I ricercatori della Florida International University hanno presentato un metodo rivoluzionario che consente di individuare specie di squali martello rare e fortemente minacciate attraverso tracce genetiche nell’acqua di mare – senza osservare o catturare direttamente gli animali.
La tecnica si basa sulla rilevazione di environmental DNA (eDNA): minuscoli frammenti di materiale genetico lasciati dagli squali nell’acqua vengono raccolti e analizzati. Anche una goccia di acqua di mare può fornire indizi sufficienti per capire se una determinata specie è presente in un’area.
Una svolta per i rari squali costieri
In particolare, piccole specie di squali martello come il Scalloped bonnethead, il Scoophead e il Pacific bonnethead sono considerate dall’IUCN fortemente minacciate e sono estremamente difficili da trovare per i ricercatori. La pesca eccessiva e la perdita di habitat hanno ridotto così tanto le loro popolazioni che i metodi tradizionali di avvistamento o cattura hanno avuto successo solo di rado.
Il metodo eDNA rappresenta un punto di svolta: i ricercatori possono esaminare miratamente le zone costiere dal Messico al nord del Perù e identificare gli hotspot in cui sono più urgenti misure di tutela.
Come funziona il metodo
L’analisi funziona senza intervenire sull’habitat dei squali. Invece di calare reti o impiegare squadre di sub, si prelevano campioni d’acqua che vengono analizzati in laboratorio alla ricerca di tracce genetiche. Queste tracce corrispondono all’impronta genetica della rispettiva specie di squalo e indicano che un esemplare si è trattenuto di recente nelle acque.

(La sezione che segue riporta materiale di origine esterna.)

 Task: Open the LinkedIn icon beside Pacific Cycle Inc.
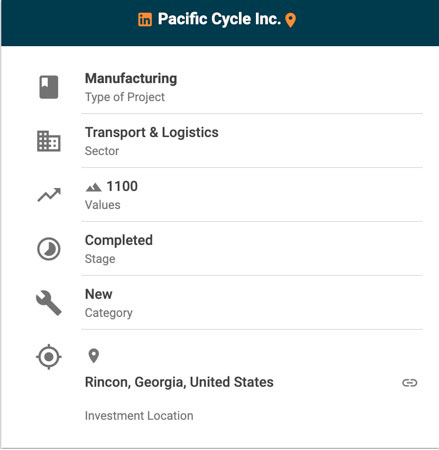click(145, 19)
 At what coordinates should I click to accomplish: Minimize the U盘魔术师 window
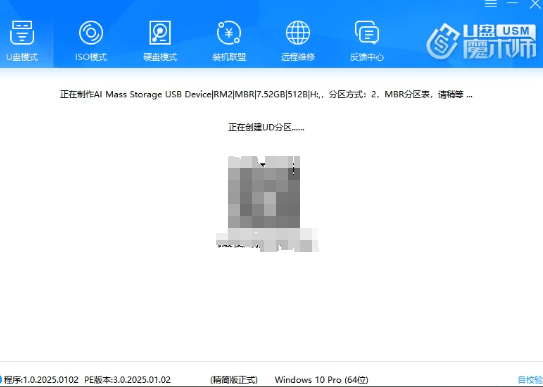point(512,3)
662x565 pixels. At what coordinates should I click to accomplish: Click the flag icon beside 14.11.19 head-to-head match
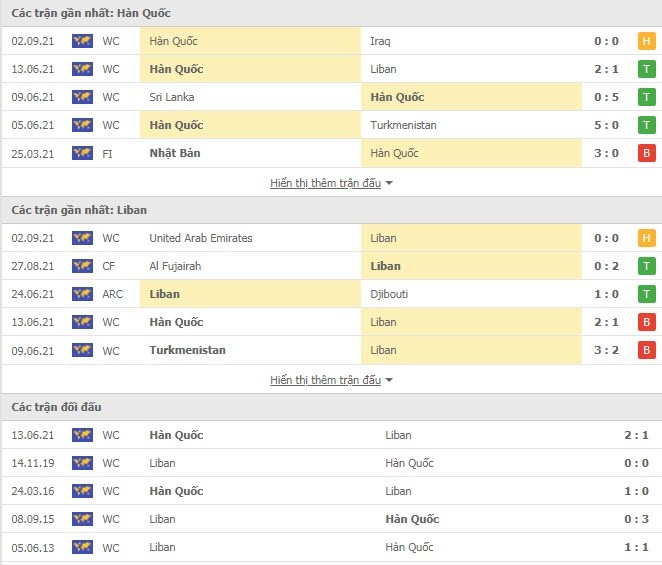coord(82,463)
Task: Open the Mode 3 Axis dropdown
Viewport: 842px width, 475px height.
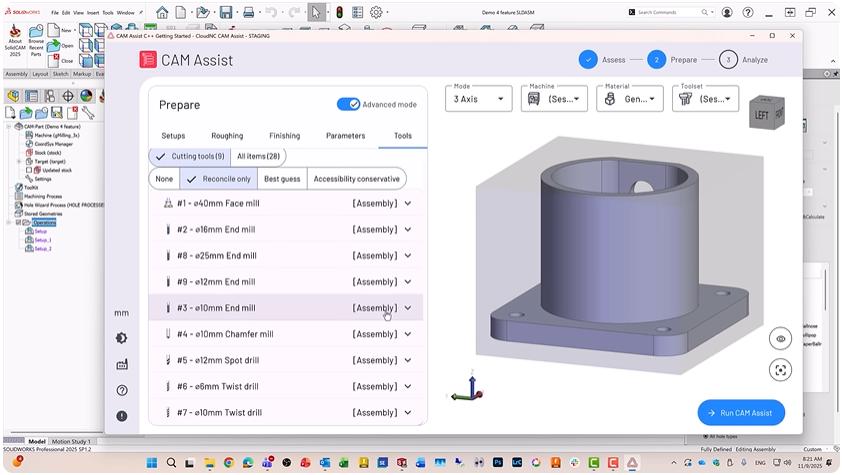Action: [x=478, y=98]
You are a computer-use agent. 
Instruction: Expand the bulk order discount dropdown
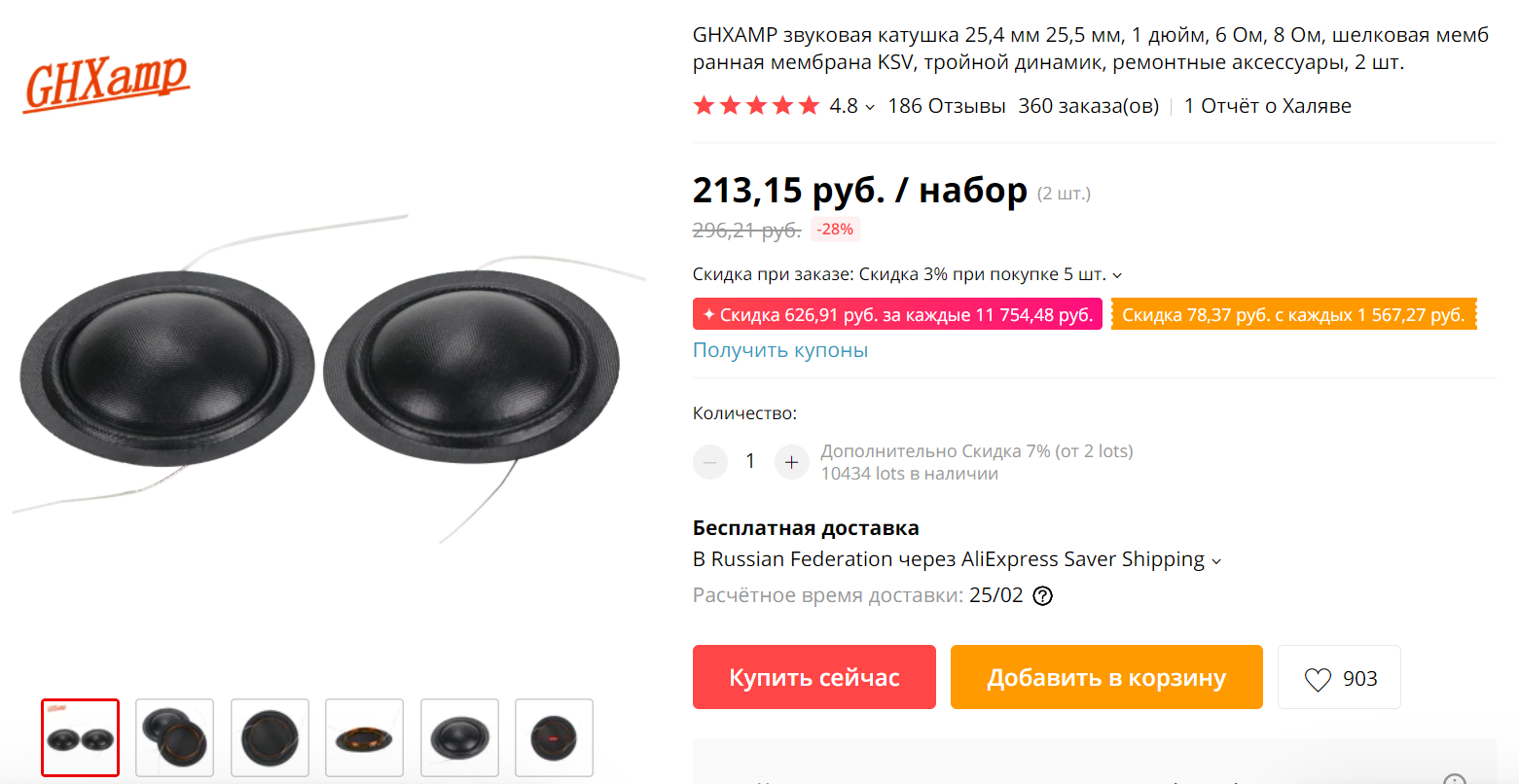pyautogui.click(x=1117, y=275)
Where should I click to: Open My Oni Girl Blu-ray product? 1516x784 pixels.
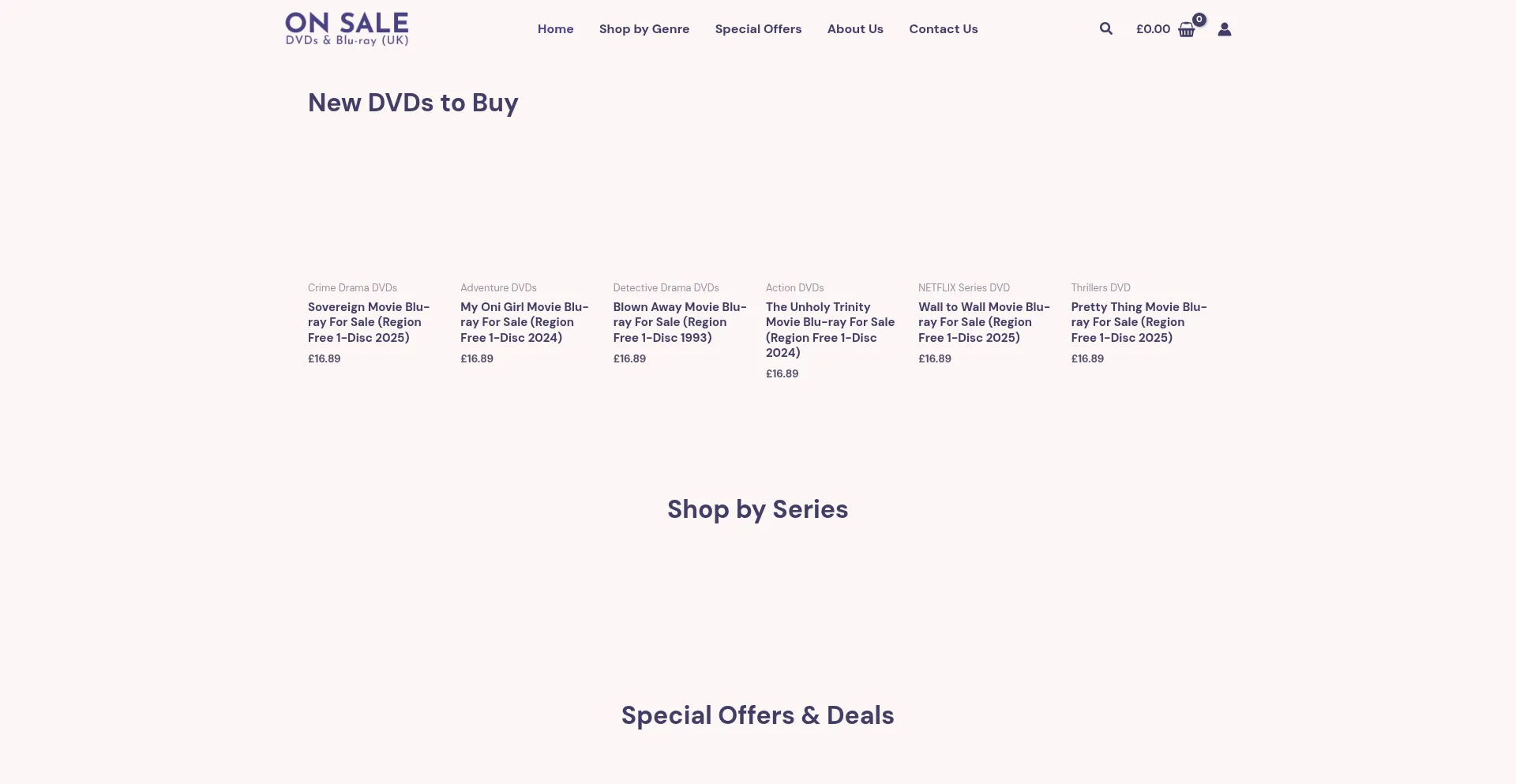pyautogui.click(x=524, y=322)
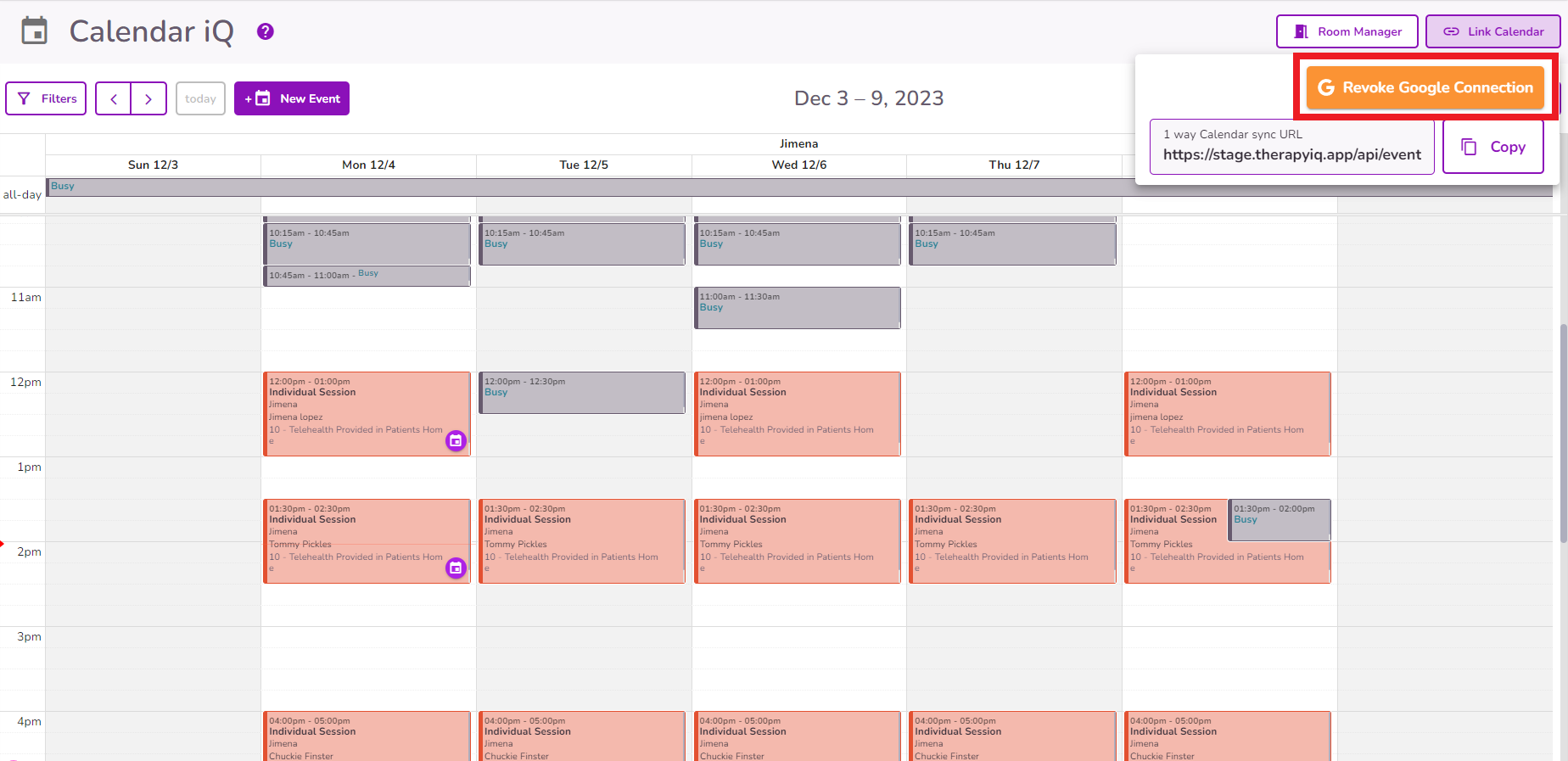Click the video icon on Monday's 1:30pm Individual Session
The image size is (1568, 761).
pos(456,568)
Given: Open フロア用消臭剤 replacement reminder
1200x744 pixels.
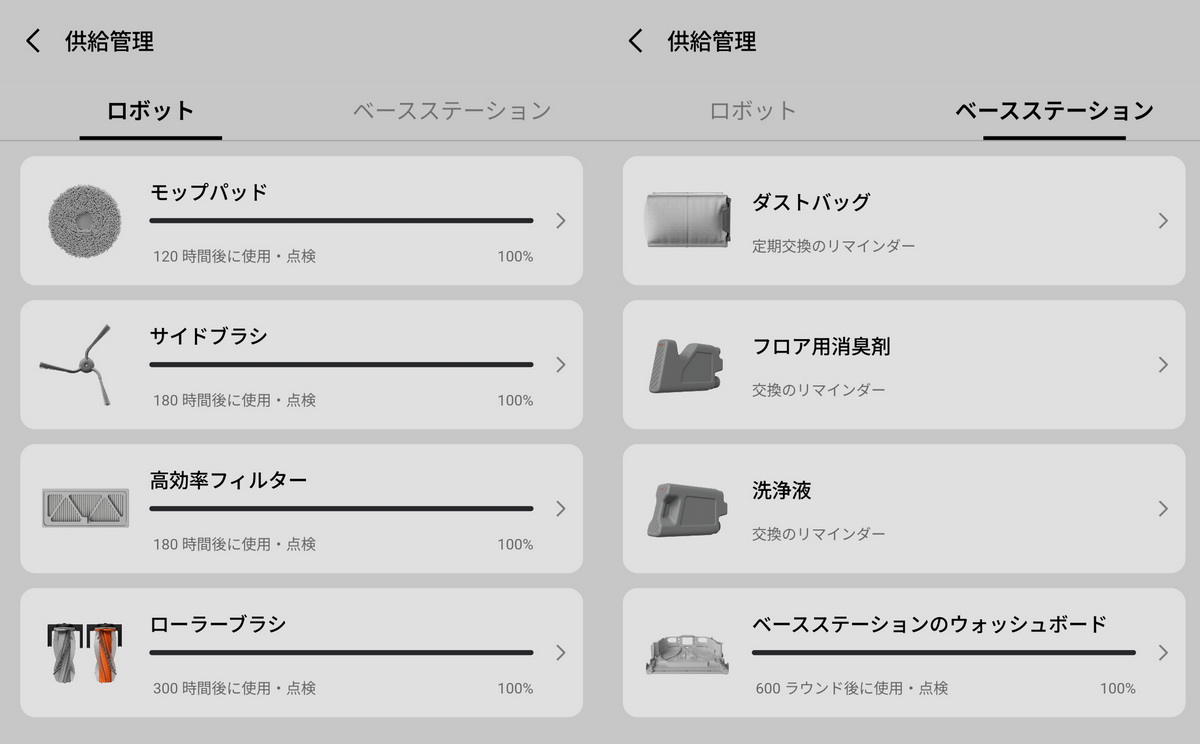Looking at the screenshot, I should [x=819, y=389].
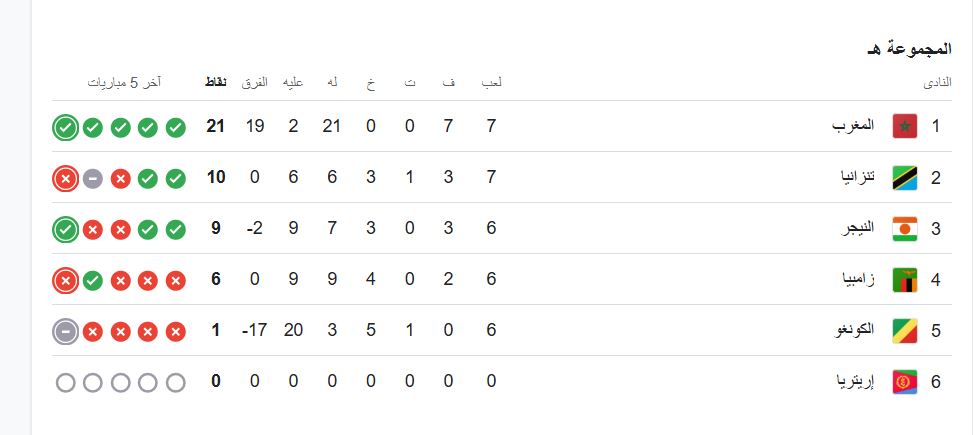Click the Tanzania flag icon
The height and width of the screenshot is (435, 973).
tap(904, 178)
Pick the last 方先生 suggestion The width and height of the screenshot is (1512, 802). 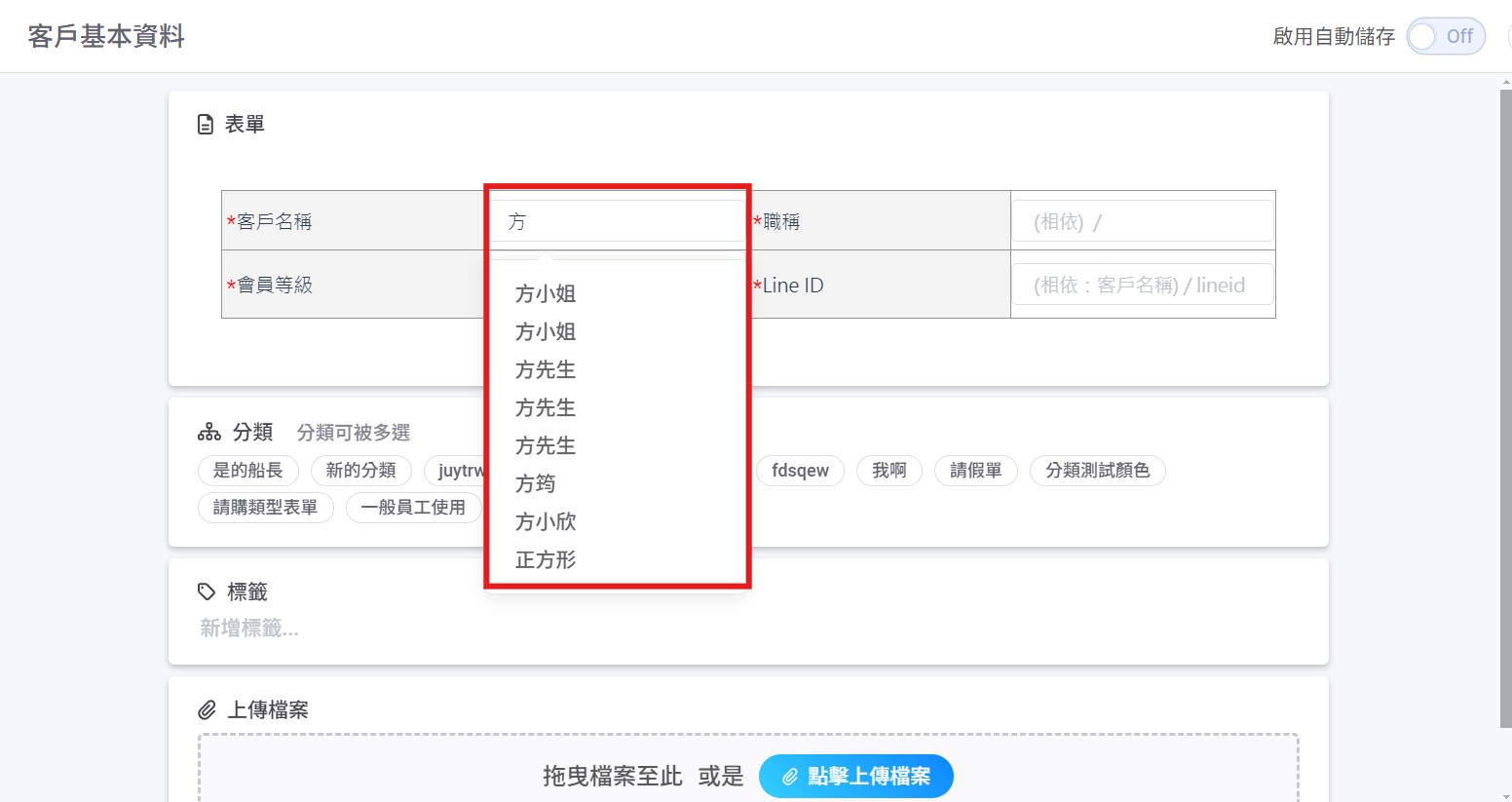click(546, 446)
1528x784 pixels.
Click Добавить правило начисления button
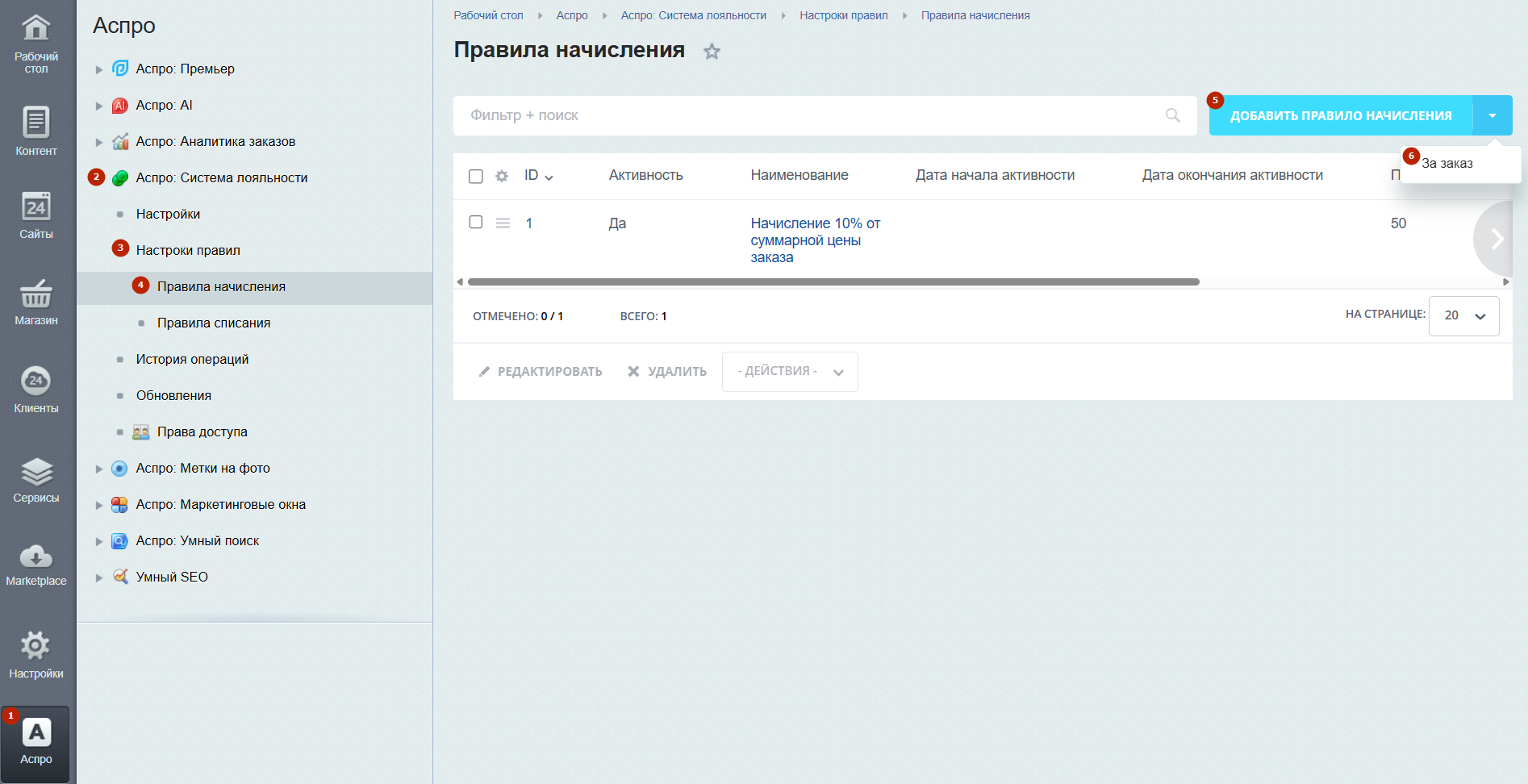pos(1340,115)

Ciò permette ai ricercatori di scoprire dove si trovano gli squali, quanto si estendono i loro areali di distribuzione e quali regioni sono particolarmente degne di protezione – senza gravare ulteriormente sugli animali nel loro già minacciato habitat.
Importanza per la conservazione delle specie e la ricerca
Per le specie interessate, che vivono in acque costiere remote e che per decenni sono state quasi invisibili, questo nuovo metodo rappresenta un barlume di speranza. In alcune regioni, come nel Parco Nazionale Naturale Uramba/Bahía Málaga in Colombia, gli scienziati sono riusciti, grazie a questa nuova tecnica, a rilevare tracce genetiche corrispondenti a più specie.
Inoltre, l’approccio basato sull’eDNA apre prospettive per altri organismi marini difficili da rilevare: i campioni d’acqua possono essere conservati a lungo termine e riesaminati in seguito, per apprendere ancora di più sulla biodiversità e sui cambiamenti negli ecosistemi marini.